## Exercise directions
An exact copy of every entry below is needed.

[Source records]

────────────────────────────────────────

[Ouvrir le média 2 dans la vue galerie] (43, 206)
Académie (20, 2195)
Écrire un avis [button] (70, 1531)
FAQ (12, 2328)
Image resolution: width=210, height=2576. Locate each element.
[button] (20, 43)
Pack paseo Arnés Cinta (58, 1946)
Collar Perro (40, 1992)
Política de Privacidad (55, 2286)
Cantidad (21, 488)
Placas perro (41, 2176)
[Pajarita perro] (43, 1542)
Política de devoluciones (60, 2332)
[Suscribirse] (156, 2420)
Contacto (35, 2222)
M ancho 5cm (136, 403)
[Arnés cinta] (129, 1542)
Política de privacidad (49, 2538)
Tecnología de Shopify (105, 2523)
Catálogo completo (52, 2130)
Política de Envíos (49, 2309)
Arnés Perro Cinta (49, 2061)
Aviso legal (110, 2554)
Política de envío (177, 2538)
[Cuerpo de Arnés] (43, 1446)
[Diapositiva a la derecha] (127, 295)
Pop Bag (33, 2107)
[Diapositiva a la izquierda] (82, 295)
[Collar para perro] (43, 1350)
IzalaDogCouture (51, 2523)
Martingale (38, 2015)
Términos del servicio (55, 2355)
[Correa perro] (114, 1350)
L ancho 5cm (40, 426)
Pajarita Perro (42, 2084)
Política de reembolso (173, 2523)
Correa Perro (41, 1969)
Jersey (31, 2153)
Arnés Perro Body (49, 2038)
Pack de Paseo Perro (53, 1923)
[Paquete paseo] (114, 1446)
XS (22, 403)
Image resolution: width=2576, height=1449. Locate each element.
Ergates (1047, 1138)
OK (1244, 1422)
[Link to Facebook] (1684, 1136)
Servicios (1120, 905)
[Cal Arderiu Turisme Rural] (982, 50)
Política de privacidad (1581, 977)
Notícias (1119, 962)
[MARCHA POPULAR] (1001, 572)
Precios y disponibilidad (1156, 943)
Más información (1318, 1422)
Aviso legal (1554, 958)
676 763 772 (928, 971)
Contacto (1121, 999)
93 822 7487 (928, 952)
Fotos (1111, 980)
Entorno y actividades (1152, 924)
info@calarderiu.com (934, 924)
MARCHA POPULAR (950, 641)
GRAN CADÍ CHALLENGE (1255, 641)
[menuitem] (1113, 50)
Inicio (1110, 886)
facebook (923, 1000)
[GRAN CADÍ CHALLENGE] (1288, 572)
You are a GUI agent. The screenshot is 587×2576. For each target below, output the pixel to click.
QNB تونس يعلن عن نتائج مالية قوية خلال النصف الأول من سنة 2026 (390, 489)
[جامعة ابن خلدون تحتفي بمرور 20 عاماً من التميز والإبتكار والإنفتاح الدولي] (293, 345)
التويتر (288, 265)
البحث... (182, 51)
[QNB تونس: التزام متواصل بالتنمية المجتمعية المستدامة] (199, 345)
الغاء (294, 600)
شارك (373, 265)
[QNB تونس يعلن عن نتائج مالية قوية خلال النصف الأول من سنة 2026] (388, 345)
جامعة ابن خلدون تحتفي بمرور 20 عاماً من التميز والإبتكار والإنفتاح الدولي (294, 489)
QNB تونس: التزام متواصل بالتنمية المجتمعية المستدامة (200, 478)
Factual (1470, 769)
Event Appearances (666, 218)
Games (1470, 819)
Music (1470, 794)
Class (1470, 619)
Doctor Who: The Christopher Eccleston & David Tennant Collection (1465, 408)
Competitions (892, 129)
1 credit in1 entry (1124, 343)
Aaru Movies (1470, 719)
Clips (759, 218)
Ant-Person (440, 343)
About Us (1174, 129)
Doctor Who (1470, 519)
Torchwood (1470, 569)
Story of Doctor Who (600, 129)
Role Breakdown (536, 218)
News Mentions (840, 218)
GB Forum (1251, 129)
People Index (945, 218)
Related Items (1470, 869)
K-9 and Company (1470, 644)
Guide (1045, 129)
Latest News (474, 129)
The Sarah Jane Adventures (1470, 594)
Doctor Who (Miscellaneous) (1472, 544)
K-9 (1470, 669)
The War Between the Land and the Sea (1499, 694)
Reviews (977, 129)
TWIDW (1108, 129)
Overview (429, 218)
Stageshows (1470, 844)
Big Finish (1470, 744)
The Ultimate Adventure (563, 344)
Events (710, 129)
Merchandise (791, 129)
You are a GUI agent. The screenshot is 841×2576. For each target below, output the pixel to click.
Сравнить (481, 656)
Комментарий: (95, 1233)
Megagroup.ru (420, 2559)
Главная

────────────────────────────────────────

## Task answer
[Ouvrir le média 2 dans la vue galerie] (43, 206)
Académie (20, 2195)
Écrire un avis [button] (70, 1531)
FAQ (12, 2328)
Image resolution: width=210, height=2576. Locate each element.
[button] (20, 43)
Pack paseo Arnés Cinta (58, 1946)
Collar Perro (40, 1992)
Política de Privacidad (55, 2286)
Cantidad (21, 488)
Placas perro (41, 2176)
[Pajarita perro] (43, 1542)
Política de devoluciones (60, 2332)
[Suscribirse] (156, 2420)
Contacto (35, 2222)
M ancho 5cm (136, 403)
[Arnés cinta] (129, 1542)
Política de privacidad (49, 2538)
Tecnología de Shopify (105, 2523)
Catálogo completo (52, 2130)
Política de Envíos (49, 2309)
Arnés Perro Cinta (49, 2061)
Aviso legal (110, 2554)
Política de envío (177, 2538)
[Cuerpo de Arnés] (43, 1446)
[Diapositiva a la derecha] (127, 295)
Pop Bag (33, 2107)
[Diapositiva a la izquierda] (82, 295)
[Collar para perro] (43, 1350)
IzalaDogCouture (51, 2523)
Martingale (38, 2015)
Términos del servicio (55, 2355)
[Correa perro] (114, 1350)
L ancho 5cm (40, 426)
Pajarita Perro (42, 2084)
Política de reembolso (173, 2523)
Correa Perro (41, 1969)
Jersey (31, 2153)
Arnés Perro Body (49, 2038)
Pack de Paseo Perro (53, 1923)
[Paquete paseo] (114, 1446)
XS (22, 403)
Image resolution: width=2576, height=1449. Locate each element.
Ergates (1047, 1138)
OK (1244, 1422)
[Link to Facebook] (1684, 1136)
Servicios (1120, 905)
[Cal Arderiu Turisme Rural] (982, 50)
Política de privacidad (1581, 977)
Notícias (1119, 962)
[MARCHA POPULAR] (1001, 572)
Precios y disponibilidad (1156, 943)
Más información (1318, 1422)
Aviso legal (1554, 958)
676 763 772 (928, 971)
Contacto (1121, 999)
93 822 7487 (928, 952)
Fotos (1111, 980)
Entorno y actividades (1152, 924)
info@calarderiu.com (934, 924)
MARCHA POPULAR (950, 641)
GRAN CADÍ CHALLENGE (1255, 641)
[menuitem] (1113, 50)
Inicio (1110, 886)
facebook (923, 1000)
[GRAN CADÍ CHALLENGE] (1288, 572)
You are a GUI agent. The screenshot is 587×2576. For each target below, output the pixel to click.
QNB تونس يعلن عن نتائج مالية قوية خلال النصف الأول من سنة 2026 (390, 489)
[جامعة ابن خلدون تحتفي بمرور 20 عاماً من التميز والإبتكار والإنفتاح الدولي] (293, 345)
التويتر (288, 265)
البحث... (182, 51)
[QNB تونس: التزام متواصل بالتنمية المجتمعية المستدامة] (199, 345)
الغاء (294, 600)
شارك (373, 265)
[QNB تونس يعلن عن نتائج مالية قوية خلال النصف الأول من سنة 2026] (388, 345)
جامعة ابن خلدون تحتفي بمرور 20 عاماً من التميز والإبتكار والإنفتاح الدولي (294, 489)
QNB تونس: التزام متواصل بالتنمية المجتمعية المستدامة (200, 478)
Factual (1470, 769)
Event Appearances (666, 218)
Games (1470, 819)
Music (1470, 794)
Class (1470, 619)
Doctor Who: The Christopher Eccleston & David Tennant Collection (1465, 408)
Competitions (892, 129)
1 credit in1 entry (1124, 343)
Aaru Movies (1470, 719)
Clips (759, 218)
Ant-Person (440, 343)
About Us (1174, 129)
Doctor Who (1470, 519)
Torchwood (1470, 569)
Story of Doctor Who (600, 129)
Role Breakdown (536, 218)
News Mentions (840, 218)
GB Forum (1251, 129)
People Index (945, 218)
Related Items (1470, 869)
K-9 and Company (1470, 644)
Guide (1045, 129)
Latest News (474, 129)
The Sarah Jane Adventures (1470, 594)
Doctor Who (Miscellaneous) (1472, 544)
K-9 (1470, 669)
The War Between the Land and the Sea (1499, 694)
Reviews (977, 129)
TWIDW (1108, 129)
Overview (429, 218)
Stageshows (1470, 844)
Big Finish (1470, 744)
The Ultimate Adventure (563, 344)
Events (710, 129)
Merchandise (791, 129)
You are a GUI agent. The screenshot is 841×2576. For each target below, output the pixel to click.
Сравнить (481, 656)
Комментарий: (95, 1233)
Megagroup.ru (420, 2559)
Главная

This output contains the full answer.